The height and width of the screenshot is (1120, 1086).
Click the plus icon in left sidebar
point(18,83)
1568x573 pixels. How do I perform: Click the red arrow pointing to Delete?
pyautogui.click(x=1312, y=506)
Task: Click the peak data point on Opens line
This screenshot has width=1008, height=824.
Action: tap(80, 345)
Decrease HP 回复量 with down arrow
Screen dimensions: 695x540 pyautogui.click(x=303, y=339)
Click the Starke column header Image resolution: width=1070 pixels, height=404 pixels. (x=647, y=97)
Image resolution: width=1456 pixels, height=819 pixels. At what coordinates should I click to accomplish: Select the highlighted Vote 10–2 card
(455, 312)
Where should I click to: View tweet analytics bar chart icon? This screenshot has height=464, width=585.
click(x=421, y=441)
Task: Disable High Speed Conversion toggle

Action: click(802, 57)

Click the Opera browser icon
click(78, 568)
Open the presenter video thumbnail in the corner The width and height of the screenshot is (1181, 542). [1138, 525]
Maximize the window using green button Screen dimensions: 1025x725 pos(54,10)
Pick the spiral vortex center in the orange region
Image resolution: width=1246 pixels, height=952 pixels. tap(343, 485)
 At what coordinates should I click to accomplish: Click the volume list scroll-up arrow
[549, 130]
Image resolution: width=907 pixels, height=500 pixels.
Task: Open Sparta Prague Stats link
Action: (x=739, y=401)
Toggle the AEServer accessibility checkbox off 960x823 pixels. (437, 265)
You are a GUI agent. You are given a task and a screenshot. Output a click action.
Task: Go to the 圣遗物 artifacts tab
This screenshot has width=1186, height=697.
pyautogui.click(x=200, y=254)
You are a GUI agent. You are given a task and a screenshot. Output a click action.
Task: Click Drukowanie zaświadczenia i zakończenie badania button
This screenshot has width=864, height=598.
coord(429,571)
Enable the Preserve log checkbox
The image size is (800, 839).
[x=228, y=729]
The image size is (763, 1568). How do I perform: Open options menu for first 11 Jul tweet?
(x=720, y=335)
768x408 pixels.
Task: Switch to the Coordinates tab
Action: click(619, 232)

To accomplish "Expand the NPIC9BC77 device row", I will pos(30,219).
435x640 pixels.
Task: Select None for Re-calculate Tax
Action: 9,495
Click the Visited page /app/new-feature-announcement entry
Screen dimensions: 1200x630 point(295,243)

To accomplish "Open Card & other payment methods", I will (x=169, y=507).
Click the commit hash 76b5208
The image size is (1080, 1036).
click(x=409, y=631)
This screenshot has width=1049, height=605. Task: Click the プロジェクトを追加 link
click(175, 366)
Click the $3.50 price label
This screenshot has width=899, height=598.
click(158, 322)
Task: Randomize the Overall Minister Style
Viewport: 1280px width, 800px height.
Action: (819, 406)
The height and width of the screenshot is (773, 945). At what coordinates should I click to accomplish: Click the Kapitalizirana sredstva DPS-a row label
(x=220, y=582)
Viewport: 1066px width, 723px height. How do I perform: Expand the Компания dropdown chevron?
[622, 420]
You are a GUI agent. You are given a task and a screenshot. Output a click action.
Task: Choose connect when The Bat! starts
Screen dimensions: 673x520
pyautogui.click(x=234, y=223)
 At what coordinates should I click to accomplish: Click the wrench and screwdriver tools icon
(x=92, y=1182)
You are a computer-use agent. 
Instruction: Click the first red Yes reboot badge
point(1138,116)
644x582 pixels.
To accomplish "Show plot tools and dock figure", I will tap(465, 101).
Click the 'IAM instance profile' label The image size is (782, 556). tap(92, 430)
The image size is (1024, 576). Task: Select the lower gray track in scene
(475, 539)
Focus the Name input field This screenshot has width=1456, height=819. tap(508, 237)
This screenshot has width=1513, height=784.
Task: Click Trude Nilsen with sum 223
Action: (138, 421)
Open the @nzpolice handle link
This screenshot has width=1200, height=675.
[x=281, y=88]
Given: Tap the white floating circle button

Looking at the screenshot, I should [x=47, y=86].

|---|

▸ **About this exercise**
After locating the line with "Click the plus icon in left sidebar" above, return that line and every later line through the one with "Click the Starke", word for word and with nothing else.

▸ **Exercise output**
Click the plus icon in left sidebar
point(18,83)
1568x573 pixels. How do I perform: Click the red arrow pointing to Delete?
pyautogui.click(x=1312, y=506)
Task: Click the peak data point on Opens line
This screenshot has width=1008, height=824.
Action: tap(80, 345)
Decrease HP 回复量 with down arrow
Screen dimensions: 695x540 pyautogui.click(x=303, y=339)
Click the Starke column header Image resolution: width=1070 pixels, height=404 pixels. (x=647, y=97)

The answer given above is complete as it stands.